Vagabond Adventures

By RALPH KEELER. Boston : Fields, Osgood, & Co.
IT is given to so few people to have run away from home in very early life, to have adopted the profession of negro-minstrelsy in fulfilment of the ambition of every boy for some sort of histrionic eminence, to have abandoned this art for the purpose of going through college, and then, after much travel in Europe and a course of study at Heidelberg University upon less money than most of us would like to starve upon at home, to have settled quietly down to writing for the magazines, that Mr. Keeler has at least one reason for making this curious and entertaining little book. The story was worth telling, even if he could have imparted to it no charm of narration and suggested no pleasant or useful reflections to his reader. But he has made it lively and agreeable in style, and he has addressed himself so skilfully to the reader’s good sense as well as interest, that we believe the public will find it, as we do, a novelty in literature, and something very much better than a novelty. There is the flavor in it of the picaresque novel, without the final unpleasant tang of that species of fiction ; and the author has so objectively studied his hero, that even where the latter falls into unpoetizable squalor, and has things happen him that you wish had not happened, you do not refer your repugnance to the historian, who, you fell, sees these things in the same light you do. On reflection, too, you are glad that he treats his subject so unsparingly, for a book has no business to be merely literature ; and such a book as this especially ought to teach something, — ought to disenchant youth with adventure, and show Poverty in her true colors, that people may use every honest effort to avoid her. That lean nymph is so apt in literature to take the imagination of the young, that it is well for once to see her as she is in real life: Mr. Keeler, who has walked up and down with her, like Constance with grief, and has the same reason to be fond of her, paints anything but a seducing picture of her. He keeps a surprising cheerfulness of temper throughout, but he does not pretend that his intimacy with poverty is ever enviable ; and indeed there never was but one man had the heart voluntarily to perpetuate such a thing, and he was a saint, and not a literary man.

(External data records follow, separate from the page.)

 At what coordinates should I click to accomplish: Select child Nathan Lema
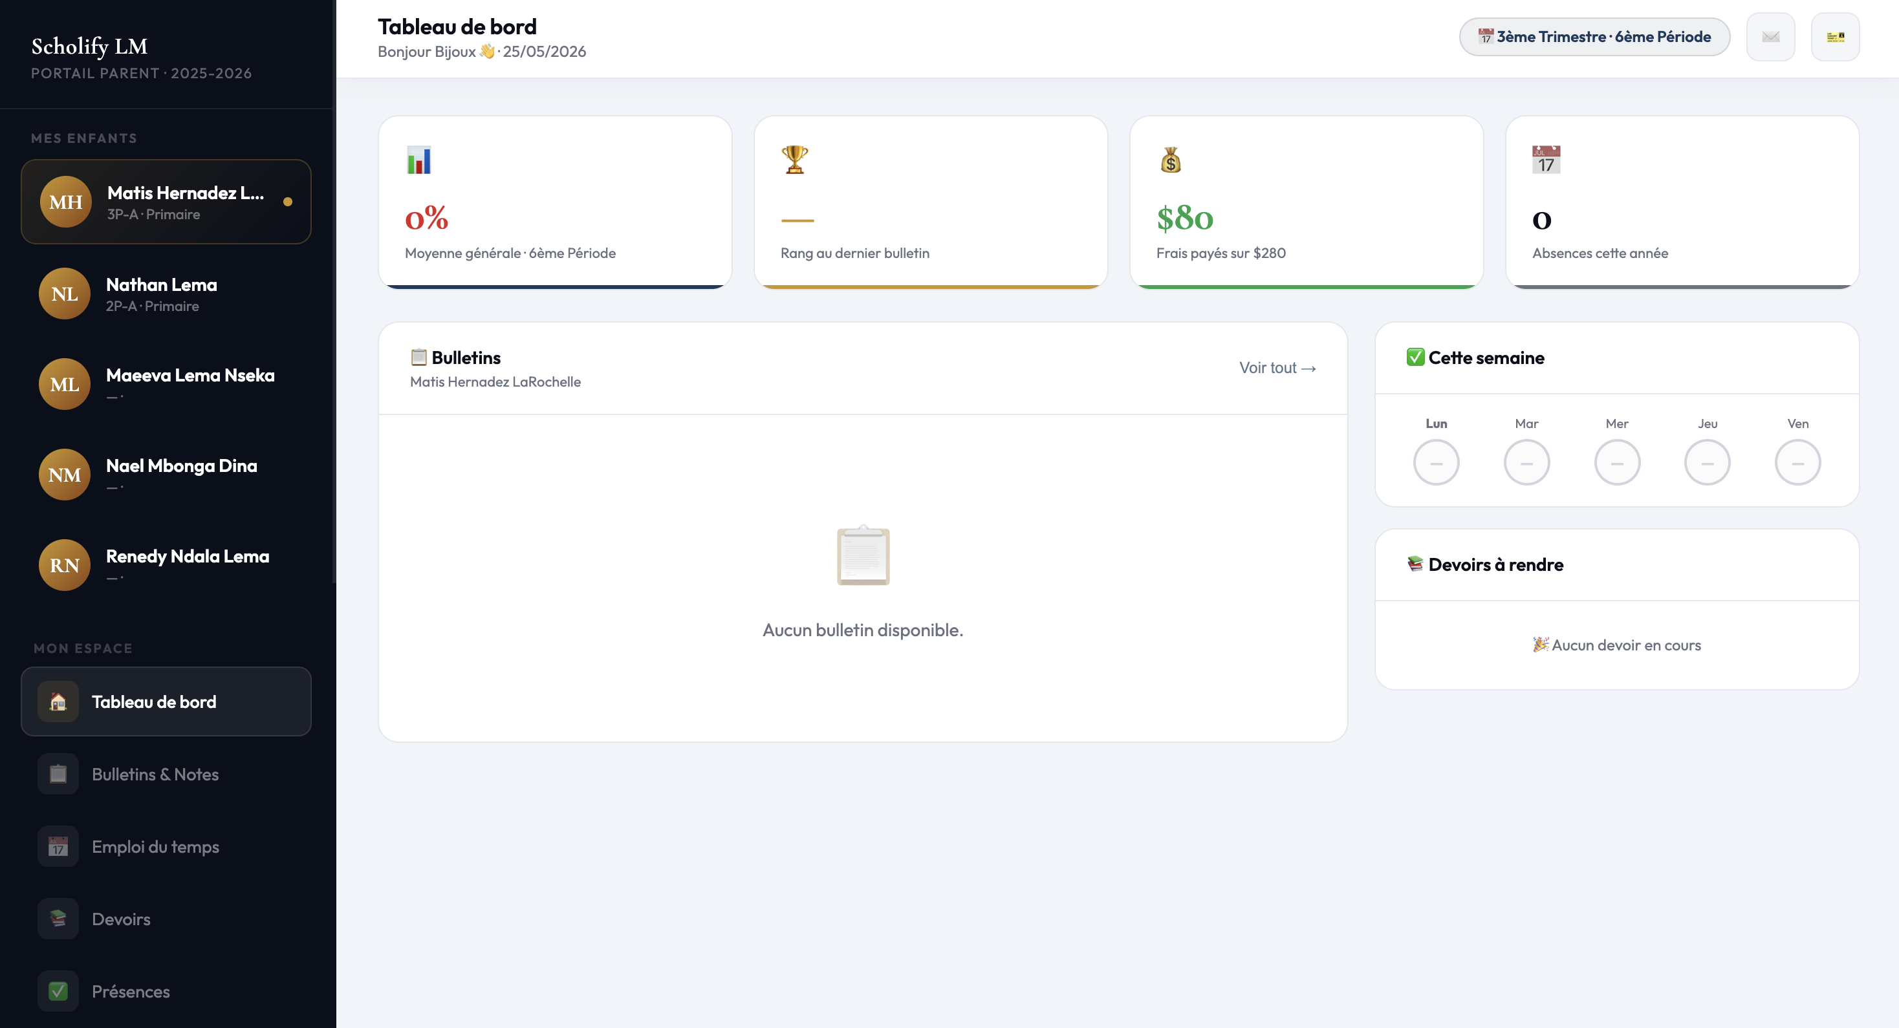[166, 294]
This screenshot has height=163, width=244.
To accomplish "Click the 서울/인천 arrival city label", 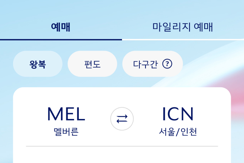I will 178,132.
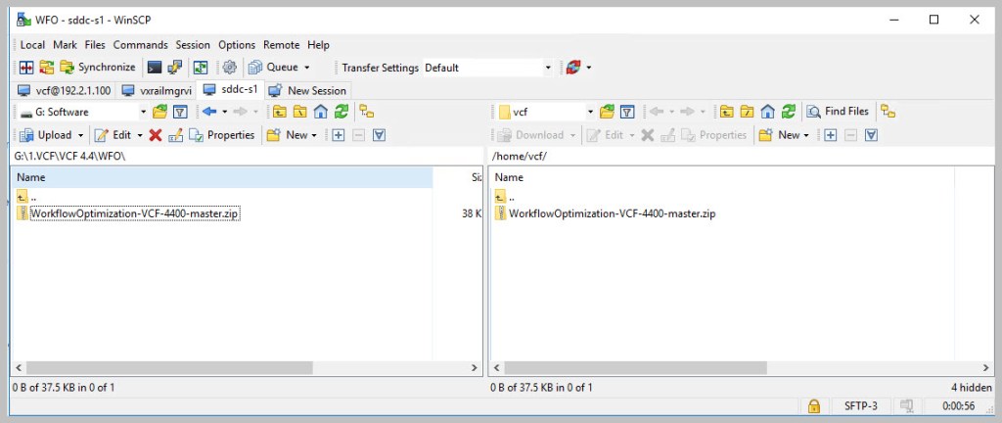
Task: Open local panel filter icon
Action: tap(180, 112)
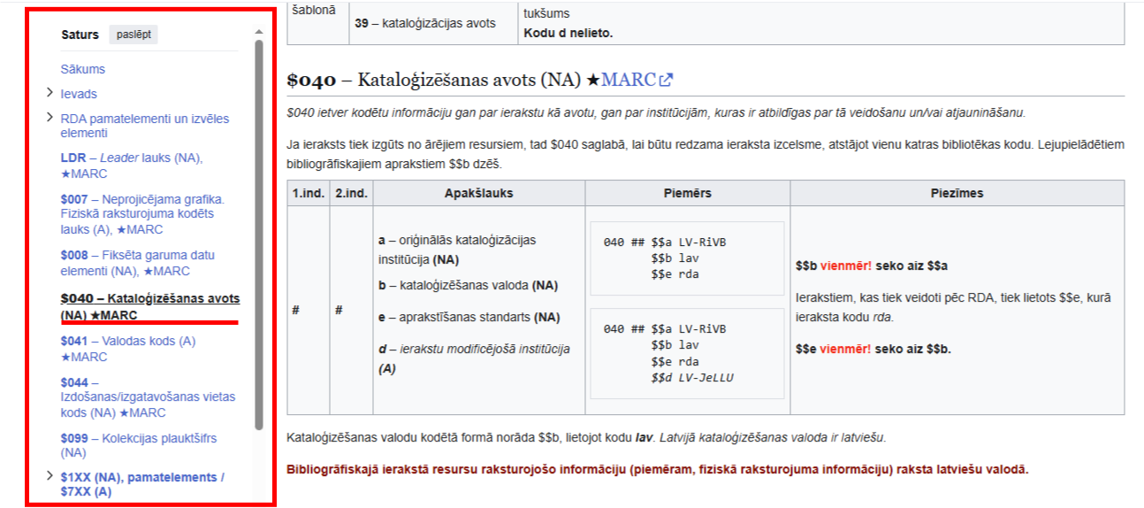The height and width of the screenshot is (508, 1144).
Task: Expand RDA pamatelementi un izvēles elementi
Action: (x=49, y=118)
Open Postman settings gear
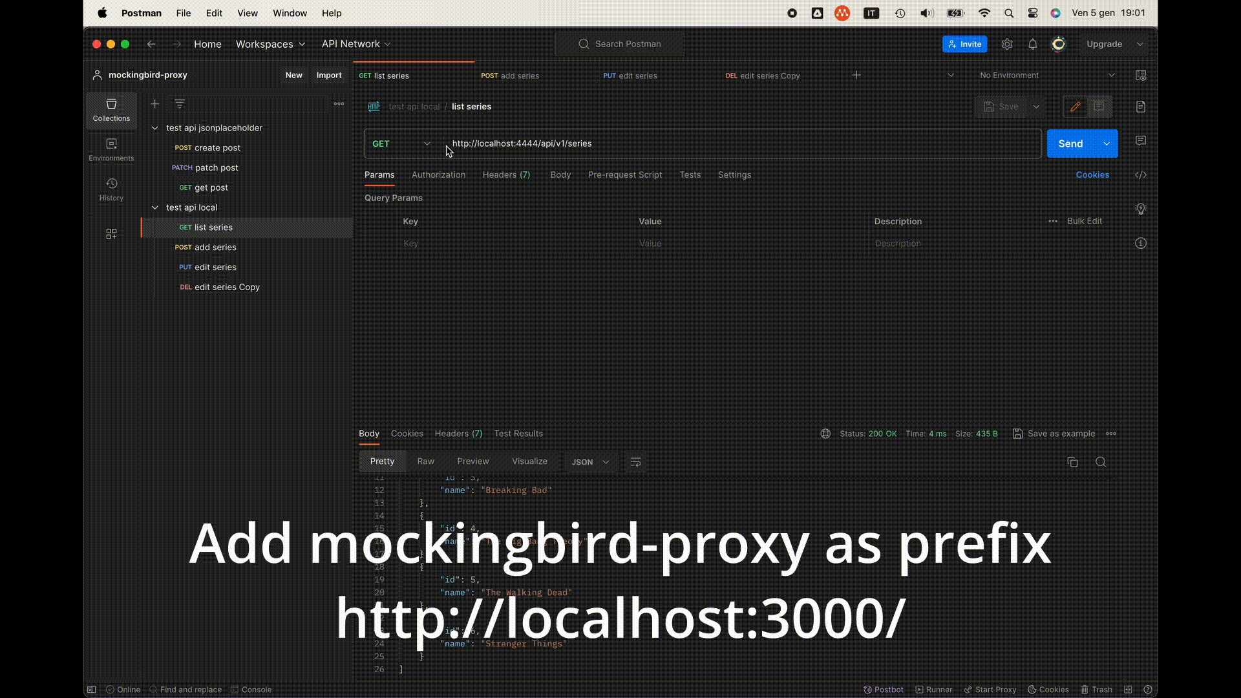 coord(1007,44)
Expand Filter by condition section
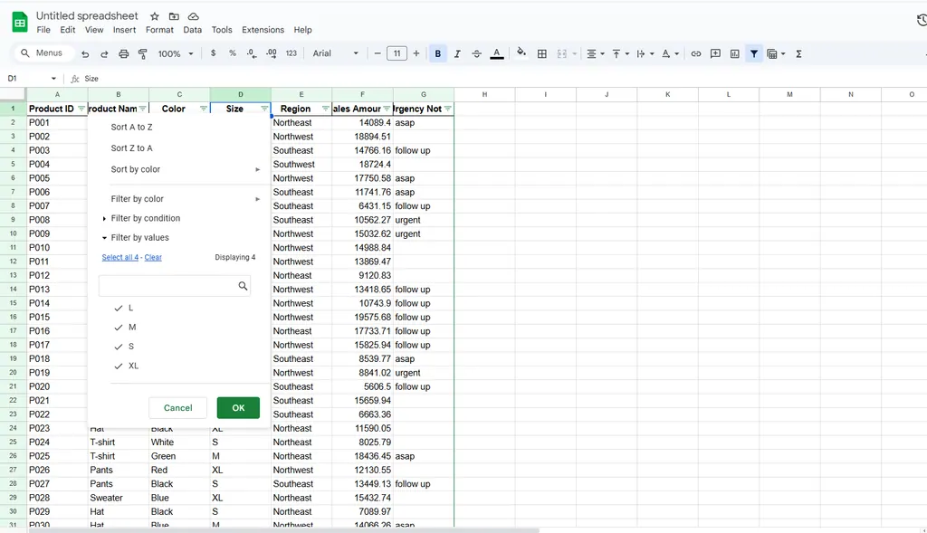Image resolution: width=927 pixels, height=533 pixels. click(x=145, y=218)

There is something quite touching in the first of these vagabond adventures, that is to say, in the account of the boy who ran away from home ; but the author does not directly appeal to sympathy for him. So strange facts have rarely been so simply told, and with such strict regard to the truth of local color and the integrity of the hero’s character, who never thinks or does anything beyond his years. Those of our readers who remember Mr. Keeler’s Atlantic papers, “Three Years as a Negro Minstrel” and “ The Tour of Europe for $ 181 in Currency,” are as well qualified as ourselves to pronounce them very interesting in substance and agreeable in manner: he has somewhat enlarged them, as they now stand, and they will bear a second reading singularly well. We think that the first two parts of the book are better in every way than the last : they are better in style, and in fact they are more curious ; for the poverty-stricken traveller and student is not so novel in literature, whilst the runaway boy and negro-minstrel, surviving to write of himself, is absolutely new. The minstrelsy paper is peculiarly entertaining to us people of the audience, who are always longing to know what the actors are like behind the scenes, and who have here the chance to see our delightful old friends with their burnt-cork off. It is immensely gratifying to find so much human nature in them, — yes, so much more human nature than falls to the lot of most other men ; and we ought all to be obliged to Mr. Keeler for the sincerity and good taste in which he has presented them. That company on the Floating Palace is one that it is charming to know through him ; and the whole paper has now an historical value, for negro-minstrelsy, that sole growth of drama from American life, is now almost wholly passed away, and was waning even before slavery perished. Something else pleased us in this paper: perhaps it may he roughly described as confirmation of our belief that the truly American novel, when it comes to be written, will be a story of personal adventure after the fashion of Gil Blas, and many of the earlier English fictions.
No one should be a prophet who can possibly avoid it, and so far we have kept ourselves pretty free from prediction. It is well for Mr. Keeler to have here grouped together these singular facts of his life, but it will be no surprising fortune if he shall come after a while to regard his work as crude in some ways : at least, he has given such evidence of growth since his first book as to make us hope this. But with these haunting reminiscences once fairly uttered, and, as far as he is concerned, dismissed to the limbo of all known facts and accomplished purposes, he can turn to more imaginative tasks with an expectation of success which will be fulfilled in proportion as he remembers (what he ought to know better than any one) that, truth is stranger than fiction, and not only this, but is better even in the airiest regions of the ideal, and that the only condition of making life like ours tolerable in literature is to paint it exactly as it is.